Python 3: Single codebase vs. 2to3

August 22, 2013

In my previous post about switching to Python 3 as my default Python, I praised the use of a single codebase for supporting both Python 2 and Python 3. I even chastised the Python core developers for creating 2to3, writing, “I think that the core Python folks made a mistake by presenting Python 3 as a new language. It has made people antagonistic against Python 3 (well, that and the print function, which was another stupid mistake, because even if it was a good idea, it alone has kept too many people from switching). 2to3 was a mistake too, because it perpetuated this idea.”

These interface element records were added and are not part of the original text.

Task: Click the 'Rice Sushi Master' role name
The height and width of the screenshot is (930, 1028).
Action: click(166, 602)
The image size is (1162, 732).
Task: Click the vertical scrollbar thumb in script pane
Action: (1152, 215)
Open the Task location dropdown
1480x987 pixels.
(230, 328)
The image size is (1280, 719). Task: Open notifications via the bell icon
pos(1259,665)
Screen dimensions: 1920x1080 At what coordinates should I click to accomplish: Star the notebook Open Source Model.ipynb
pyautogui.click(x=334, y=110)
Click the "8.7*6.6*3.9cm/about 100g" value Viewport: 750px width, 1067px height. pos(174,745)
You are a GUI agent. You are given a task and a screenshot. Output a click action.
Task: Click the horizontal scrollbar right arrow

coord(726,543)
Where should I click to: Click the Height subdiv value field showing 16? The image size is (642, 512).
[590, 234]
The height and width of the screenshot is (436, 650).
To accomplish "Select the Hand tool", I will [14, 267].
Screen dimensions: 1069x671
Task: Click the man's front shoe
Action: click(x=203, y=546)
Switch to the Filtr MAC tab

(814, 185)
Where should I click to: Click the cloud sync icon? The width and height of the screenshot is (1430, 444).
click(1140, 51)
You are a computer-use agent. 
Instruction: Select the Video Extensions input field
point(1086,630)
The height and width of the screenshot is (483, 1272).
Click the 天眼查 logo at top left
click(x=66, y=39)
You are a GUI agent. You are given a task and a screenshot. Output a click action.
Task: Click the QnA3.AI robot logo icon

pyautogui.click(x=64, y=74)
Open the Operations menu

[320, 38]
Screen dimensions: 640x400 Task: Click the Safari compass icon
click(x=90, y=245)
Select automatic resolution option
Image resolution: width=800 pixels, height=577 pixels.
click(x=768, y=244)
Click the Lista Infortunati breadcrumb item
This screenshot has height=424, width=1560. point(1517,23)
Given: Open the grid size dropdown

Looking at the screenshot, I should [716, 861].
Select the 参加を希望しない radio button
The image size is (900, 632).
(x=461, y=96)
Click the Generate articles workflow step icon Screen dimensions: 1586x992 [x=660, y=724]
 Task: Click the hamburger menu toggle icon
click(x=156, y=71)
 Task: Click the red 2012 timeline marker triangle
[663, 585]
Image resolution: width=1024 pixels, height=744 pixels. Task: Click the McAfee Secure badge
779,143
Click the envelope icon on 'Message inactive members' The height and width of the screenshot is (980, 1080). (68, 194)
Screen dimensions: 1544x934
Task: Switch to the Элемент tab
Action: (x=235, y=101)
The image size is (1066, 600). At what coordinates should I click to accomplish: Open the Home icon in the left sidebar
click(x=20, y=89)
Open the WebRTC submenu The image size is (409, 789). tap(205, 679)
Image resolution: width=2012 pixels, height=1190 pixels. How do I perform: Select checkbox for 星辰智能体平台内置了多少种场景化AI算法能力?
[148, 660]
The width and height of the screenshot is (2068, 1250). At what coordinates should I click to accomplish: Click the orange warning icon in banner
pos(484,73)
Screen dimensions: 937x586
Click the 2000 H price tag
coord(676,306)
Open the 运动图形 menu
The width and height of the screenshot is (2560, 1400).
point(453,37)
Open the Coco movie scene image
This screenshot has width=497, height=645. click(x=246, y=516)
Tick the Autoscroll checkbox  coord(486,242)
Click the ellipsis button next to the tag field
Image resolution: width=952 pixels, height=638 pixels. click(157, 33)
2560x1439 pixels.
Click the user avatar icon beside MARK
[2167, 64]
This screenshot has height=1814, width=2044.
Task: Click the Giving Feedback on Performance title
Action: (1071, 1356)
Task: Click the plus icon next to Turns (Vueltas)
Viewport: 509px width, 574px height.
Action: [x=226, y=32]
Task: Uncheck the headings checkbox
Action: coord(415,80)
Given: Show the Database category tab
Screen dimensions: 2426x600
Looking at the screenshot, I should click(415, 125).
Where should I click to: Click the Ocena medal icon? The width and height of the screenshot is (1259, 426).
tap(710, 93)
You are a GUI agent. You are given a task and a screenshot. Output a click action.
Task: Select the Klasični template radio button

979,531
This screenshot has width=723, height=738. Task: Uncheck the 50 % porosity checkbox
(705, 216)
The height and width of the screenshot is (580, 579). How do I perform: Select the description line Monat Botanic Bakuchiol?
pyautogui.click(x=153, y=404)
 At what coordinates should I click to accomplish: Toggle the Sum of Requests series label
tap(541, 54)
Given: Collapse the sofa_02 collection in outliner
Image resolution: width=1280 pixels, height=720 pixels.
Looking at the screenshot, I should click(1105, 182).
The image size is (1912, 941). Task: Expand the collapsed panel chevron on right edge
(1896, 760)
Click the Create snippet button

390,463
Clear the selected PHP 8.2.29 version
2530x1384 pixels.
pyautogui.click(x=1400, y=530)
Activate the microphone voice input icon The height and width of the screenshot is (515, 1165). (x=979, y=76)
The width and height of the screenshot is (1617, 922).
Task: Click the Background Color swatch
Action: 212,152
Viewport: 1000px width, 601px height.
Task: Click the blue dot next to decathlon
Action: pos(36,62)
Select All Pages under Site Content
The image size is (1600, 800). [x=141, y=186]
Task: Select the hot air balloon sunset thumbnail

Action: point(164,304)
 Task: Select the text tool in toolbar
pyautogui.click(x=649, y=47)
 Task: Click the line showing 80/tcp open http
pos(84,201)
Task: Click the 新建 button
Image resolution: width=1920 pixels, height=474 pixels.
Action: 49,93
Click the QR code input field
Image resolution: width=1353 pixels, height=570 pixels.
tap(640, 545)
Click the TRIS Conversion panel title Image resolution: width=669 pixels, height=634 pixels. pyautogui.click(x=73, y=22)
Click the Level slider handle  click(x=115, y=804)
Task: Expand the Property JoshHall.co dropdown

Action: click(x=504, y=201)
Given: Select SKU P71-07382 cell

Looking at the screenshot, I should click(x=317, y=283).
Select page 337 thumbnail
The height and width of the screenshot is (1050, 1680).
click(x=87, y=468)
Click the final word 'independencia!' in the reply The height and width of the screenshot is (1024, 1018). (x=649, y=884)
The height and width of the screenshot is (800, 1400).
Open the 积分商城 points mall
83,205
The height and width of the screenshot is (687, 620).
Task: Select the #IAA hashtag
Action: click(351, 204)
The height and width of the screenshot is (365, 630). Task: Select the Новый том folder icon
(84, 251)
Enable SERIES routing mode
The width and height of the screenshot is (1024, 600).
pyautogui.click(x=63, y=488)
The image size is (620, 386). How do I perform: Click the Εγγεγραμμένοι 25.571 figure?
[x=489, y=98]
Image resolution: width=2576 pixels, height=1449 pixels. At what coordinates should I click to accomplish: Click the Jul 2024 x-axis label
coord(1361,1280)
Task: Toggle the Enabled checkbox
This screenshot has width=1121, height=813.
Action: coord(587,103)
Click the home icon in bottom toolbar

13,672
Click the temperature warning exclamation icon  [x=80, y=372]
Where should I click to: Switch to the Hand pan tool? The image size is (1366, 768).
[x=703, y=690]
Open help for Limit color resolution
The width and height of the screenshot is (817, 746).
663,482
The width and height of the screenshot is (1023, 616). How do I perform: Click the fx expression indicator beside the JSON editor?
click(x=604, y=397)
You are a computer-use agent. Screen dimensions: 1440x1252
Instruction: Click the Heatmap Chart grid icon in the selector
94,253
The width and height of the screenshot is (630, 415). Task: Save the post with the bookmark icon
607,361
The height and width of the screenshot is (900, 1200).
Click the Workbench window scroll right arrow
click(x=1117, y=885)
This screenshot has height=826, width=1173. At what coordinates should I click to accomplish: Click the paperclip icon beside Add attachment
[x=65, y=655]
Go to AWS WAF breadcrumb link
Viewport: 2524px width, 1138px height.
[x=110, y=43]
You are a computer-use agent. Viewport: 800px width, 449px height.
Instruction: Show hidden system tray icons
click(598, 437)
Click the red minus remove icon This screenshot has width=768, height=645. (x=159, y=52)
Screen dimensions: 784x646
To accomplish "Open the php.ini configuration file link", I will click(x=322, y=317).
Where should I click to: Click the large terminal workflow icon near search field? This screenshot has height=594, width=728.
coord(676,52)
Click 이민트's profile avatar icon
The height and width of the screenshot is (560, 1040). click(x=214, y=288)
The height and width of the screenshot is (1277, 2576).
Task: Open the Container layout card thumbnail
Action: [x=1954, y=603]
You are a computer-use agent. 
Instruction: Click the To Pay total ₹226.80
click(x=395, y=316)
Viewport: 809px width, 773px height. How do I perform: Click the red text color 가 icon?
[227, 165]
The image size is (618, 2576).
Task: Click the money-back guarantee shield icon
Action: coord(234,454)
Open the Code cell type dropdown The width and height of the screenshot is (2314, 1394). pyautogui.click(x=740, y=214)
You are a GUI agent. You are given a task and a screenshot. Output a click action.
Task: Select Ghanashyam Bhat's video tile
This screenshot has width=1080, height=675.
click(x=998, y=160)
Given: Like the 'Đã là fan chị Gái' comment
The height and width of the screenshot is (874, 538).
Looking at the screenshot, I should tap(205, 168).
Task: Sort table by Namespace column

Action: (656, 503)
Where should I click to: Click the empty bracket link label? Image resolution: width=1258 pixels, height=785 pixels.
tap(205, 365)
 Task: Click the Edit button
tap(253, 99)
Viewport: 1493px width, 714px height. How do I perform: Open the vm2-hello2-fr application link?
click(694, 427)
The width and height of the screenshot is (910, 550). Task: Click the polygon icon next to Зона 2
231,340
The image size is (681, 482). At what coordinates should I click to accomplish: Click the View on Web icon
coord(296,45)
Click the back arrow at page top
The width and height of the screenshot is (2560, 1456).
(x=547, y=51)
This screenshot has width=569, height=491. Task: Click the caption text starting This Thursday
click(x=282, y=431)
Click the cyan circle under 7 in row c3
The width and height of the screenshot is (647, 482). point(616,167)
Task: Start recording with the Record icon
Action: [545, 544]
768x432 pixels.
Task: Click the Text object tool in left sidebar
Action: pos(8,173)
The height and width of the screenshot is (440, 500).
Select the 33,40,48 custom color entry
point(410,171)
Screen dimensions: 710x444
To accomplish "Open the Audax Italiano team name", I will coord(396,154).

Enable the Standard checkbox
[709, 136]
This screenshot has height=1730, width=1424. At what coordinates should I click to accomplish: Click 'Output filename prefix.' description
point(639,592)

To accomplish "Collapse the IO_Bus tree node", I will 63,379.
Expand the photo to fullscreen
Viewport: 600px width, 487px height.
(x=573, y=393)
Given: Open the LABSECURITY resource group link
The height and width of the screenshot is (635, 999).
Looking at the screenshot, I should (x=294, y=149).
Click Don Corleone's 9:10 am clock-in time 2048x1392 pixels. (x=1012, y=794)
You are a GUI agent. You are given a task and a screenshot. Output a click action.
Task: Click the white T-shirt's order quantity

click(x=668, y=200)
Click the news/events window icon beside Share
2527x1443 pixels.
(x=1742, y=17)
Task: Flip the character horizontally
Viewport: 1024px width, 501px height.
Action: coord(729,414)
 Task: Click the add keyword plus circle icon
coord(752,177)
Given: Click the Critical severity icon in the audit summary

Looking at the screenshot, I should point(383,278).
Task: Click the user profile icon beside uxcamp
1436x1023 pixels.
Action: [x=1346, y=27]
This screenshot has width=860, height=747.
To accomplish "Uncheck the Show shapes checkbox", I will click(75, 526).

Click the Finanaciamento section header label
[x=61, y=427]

Well, this isn’t entirely fair, because I myself used to be one of the biggest advocates of using 2to3 over a single codebase. Take this GitHub comment from when the IPython guys were considering this issue, where I wrote, “maintaining a common code base is going to be a bit annoying from the developer side.…The main benefit of using 2to3 is that 99% of the time, you can just write your code as you would for Python 2, and when it gets to Python 3, it just works (maybe that percent is a bit smaller if you use strings a lot, but it’s still quite high). To write for Python 2 and 3 at the same time, you have to remember a lot of little rules, which no one will remember (and new contributors will not even know about). And given that IPython’s test coverage is still poor (unless I am mistaken, in which case, please correct me), little mistakes will slip through, and no one will notice until they try the certain behavior in Python 3.”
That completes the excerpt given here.